▼
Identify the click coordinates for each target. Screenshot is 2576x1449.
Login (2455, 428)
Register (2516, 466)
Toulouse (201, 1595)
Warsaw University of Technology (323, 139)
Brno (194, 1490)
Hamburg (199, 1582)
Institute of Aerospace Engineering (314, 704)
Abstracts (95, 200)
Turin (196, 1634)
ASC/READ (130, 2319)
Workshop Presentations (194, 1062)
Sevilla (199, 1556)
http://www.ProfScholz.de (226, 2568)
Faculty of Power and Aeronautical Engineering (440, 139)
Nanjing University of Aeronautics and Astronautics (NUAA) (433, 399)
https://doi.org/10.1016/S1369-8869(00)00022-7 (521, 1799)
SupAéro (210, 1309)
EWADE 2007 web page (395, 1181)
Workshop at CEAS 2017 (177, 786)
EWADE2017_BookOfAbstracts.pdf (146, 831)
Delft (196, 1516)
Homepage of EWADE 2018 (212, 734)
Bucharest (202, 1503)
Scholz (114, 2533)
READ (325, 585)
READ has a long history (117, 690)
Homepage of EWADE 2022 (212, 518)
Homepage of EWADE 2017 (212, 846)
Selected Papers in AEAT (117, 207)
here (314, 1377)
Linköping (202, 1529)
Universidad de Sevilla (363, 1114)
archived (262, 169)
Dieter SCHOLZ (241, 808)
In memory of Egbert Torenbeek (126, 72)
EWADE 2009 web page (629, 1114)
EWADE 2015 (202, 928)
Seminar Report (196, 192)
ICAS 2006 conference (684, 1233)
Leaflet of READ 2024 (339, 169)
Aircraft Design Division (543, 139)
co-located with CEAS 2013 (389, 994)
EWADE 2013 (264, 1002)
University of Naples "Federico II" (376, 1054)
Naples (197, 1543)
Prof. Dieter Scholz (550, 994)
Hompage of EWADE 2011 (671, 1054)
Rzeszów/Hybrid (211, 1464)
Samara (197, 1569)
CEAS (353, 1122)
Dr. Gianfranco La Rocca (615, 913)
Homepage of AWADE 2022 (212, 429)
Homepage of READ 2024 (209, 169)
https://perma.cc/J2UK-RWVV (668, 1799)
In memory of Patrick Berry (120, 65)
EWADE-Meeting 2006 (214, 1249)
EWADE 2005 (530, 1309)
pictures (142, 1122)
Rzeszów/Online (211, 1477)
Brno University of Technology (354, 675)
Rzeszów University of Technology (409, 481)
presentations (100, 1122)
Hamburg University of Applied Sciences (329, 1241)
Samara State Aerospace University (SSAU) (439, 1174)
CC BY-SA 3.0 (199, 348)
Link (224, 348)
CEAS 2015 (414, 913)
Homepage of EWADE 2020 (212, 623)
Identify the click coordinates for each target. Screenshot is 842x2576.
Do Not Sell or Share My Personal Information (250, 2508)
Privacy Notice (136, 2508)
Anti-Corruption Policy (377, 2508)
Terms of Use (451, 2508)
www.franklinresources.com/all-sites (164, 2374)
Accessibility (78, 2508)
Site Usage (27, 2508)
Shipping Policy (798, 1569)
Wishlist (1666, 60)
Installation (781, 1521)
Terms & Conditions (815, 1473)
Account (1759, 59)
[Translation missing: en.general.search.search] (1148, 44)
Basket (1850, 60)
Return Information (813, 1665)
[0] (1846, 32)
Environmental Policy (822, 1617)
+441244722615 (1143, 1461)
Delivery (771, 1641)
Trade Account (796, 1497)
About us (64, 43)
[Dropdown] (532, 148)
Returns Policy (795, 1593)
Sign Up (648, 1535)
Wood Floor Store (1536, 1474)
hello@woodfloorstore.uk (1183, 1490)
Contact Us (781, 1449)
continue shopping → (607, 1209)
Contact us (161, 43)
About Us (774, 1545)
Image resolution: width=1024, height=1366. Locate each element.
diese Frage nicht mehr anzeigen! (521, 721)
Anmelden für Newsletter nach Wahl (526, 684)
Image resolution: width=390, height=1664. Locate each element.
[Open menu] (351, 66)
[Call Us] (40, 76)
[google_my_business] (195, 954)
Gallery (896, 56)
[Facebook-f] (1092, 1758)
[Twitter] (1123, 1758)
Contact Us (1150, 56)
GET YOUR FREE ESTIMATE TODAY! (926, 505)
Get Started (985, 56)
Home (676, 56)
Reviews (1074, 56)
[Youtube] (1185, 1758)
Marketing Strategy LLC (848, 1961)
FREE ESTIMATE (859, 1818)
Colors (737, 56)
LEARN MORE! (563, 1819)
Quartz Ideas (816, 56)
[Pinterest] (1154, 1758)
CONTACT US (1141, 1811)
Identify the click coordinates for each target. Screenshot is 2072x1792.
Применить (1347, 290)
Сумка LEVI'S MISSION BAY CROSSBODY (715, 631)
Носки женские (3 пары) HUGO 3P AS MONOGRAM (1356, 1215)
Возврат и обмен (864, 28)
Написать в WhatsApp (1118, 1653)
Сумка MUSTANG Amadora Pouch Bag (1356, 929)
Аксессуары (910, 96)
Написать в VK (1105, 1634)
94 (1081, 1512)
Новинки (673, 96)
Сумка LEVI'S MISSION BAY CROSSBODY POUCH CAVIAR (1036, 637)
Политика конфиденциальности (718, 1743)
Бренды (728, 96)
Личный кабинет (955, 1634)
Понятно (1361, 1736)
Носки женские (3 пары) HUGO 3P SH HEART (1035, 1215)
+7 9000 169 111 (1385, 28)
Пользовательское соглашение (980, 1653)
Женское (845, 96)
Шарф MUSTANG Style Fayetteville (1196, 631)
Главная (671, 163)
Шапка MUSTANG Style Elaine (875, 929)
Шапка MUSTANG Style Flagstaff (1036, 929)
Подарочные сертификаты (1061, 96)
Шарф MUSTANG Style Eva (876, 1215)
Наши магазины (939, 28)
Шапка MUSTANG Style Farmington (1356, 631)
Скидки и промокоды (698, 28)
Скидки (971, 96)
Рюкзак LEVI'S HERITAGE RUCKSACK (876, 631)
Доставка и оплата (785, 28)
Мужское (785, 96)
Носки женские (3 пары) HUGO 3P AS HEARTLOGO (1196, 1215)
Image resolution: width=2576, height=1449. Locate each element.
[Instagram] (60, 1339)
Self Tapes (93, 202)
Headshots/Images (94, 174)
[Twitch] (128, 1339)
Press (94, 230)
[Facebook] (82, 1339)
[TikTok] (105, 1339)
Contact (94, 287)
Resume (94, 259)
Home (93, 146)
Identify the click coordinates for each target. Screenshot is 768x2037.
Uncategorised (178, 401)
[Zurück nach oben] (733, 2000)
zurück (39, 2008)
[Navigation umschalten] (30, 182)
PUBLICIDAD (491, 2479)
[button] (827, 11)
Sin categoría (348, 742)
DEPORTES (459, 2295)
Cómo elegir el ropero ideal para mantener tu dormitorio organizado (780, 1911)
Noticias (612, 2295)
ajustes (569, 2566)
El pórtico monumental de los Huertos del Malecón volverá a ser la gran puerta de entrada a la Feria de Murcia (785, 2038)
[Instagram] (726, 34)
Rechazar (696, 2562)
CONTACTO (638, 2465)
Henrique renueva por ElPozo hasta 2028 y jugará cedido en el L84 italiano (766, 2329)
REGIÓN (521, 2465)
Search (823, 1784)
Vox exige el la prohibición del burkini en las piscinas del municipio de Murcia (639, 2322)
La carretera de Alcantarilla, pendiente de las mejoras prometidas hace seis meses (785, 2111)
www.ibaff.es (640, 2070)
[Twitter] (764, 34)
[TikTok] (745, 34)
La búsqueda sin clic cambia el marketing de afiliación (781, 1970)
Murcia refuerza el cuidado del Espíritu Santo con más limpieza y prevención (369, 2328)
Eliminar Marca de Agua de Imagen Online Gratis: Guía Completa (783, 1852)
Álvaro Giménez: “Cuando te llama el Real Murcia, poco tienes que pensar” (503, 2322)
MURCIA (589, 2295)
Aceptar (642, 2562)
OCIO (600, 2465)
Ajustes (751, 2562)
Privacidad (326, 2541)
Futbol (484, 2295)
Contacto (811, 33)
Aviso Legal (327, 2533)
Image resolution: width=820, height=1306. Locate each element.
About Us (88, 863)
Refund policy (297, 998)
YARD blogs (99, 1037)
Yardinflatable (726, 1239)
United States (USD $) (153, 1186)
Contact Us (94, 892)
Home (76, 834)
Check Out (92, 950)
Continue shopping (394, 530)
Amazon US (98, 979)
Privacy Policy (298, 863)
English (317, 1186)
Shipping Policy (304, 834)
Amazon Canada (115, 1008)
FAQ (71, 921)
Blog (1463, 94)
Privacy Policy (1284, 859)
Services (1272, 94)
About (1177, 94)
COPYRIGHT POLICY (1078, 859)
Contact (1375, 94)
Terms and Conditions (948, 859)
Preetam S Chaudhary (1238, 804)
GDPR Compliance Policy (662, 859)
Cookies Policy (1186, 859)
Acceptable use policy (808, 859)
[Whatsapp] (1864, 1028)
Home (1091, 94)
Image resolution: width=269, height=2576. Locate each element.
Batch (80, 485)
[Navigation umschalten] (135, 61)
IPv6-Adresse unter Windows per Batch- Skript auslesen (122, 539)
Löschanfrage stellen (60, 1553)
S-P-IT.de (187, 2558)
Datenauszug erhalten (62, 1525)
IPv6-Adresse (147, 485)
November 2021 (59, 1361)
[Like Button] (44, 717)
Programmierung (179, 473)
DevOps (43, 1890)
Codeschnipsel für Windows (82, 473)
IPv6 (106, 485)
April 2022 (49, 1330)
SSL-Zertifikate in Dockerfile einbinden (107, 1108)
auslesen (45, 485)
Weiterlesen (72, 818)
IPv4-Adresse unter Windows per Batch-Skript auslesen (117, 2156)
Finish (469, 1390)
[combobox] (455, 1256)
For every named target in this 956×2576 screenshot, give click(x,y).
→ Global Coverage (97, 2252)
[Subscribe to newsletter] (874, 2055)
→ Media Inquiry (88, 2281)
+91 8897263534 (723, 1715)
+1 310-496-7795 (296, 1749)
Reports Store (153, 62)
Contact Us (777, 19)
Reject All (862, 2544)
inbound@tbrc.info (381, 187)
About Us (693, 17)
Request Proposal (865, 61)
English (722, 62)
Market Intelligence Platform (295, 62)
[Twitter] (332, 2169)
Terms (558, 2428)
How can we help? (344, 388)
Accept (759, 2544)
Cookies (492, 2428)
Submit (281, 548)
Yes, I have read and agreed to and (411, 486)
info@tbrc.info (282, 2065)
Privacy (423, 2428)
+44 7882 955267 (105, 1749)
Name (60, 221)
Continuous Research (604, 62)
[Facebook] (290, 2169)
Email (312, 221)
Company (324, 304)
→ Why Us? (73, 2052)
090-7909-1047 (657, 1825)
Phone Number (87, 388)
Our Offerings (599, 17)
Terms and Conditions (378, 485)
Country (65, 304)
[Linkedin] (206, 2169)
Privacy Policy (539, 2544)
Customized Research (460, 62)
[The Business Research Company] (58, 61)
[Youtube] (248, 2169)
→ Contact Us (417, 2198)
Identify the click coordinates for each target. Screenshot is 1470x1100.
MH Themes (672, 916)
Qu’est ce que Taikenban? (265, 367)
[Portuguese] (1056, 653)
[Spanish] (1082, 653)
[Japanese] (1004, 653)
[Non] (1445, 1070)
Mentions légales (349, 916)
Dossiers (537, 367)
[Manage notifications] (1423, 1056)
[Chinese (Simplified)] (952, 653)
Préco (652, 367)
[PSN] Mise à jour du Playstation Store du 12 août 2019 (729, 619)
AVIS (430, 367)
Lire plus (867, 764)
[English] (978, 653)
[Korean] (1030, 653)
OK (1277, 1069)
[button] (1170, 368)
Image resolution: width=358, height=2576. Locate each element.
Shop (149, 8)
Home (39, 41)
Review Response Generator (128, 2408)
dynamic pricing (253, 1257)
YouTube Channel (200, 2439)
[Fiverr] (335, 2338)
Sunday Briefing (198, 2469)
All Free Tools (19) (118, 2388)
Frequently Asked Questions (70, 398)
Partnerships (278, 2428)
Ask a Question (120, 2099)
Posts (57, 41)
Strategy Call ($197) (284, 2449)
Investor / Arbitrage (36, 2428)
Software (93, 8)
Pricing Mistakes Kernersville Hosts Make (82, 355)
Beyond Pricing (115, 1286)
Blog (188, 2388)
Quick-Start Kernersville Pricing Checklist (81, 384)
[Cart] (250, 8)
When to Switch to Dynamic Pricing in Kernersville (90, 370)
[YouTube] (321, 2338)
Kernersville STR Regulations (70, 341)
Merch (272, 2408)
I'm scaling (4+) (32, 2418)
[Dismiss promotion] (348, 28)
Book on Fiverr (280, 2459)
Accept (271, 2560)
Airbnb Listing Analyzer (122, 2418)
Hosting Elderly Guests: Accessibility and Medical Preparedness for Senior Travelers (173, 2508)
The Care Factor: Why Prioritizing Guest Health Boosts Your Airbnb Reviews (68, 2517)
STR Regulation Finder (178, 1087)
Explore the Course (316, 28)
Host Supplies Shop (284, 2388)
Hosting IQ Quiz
▲
### Exercise
Restate word for word only the lines running from the beginning of the data to the line holding "In memory of Egbert Torenbeek (126, 72)", both included.

### Result of this task
Identify the click coordinates for each target. Screenshot is 2576x1449.
Login (2455, 428)
Register (2516, 466)
Toulouse (201, 1595)
Warsaw University of Technology (323, 139)
Brno (194, 1490)
Hamburg (199, 1582)
Institute of Aerospace Engineering (314, 704)
Abstracts (95, 200)
Turin (196, 1634)
ASC/READ (130, 2319)
Workshop Presentations (194, 1062)
Sevilla (199, 1556)
http://www.ProfScholz.de (226, 2568)
Faculty of Power and Aeronautical Engineering (440, 139)
Nanjing University of Aeronautics and Astronautics (NUAA) (433, 399)
https://doi.org/10.1016/S1369-8869(00)00022-7 (521, 1799)
SupAéro (210, 1309)
EWADE 2007 web page (395, 1181)
Workshop at CEAS 2017 (177, 786)
EWADE2017_BookOfAbstracts.pdf (146, 831)
Delft (196, 1516)
Homepage of EWADE 2018 (212, 734)
Bucharest (202, 1503)
Scholz (114, 2533)
READ (325, 585)
READ has a long history (117, 690)
Homepage of EWADE 2022 (212, 518)
Homepage of EWADE 2017 (212, 846)
Selected Papers in AEAT (117, 207)
here (314, 1377)
Linköping (202, 1529)
Universidad de Sevilla (363, 1114)
archived (262, 169)
Dieter SCHOLZ (241, 808)
In memory of Egbert Torenbeek (126, 72)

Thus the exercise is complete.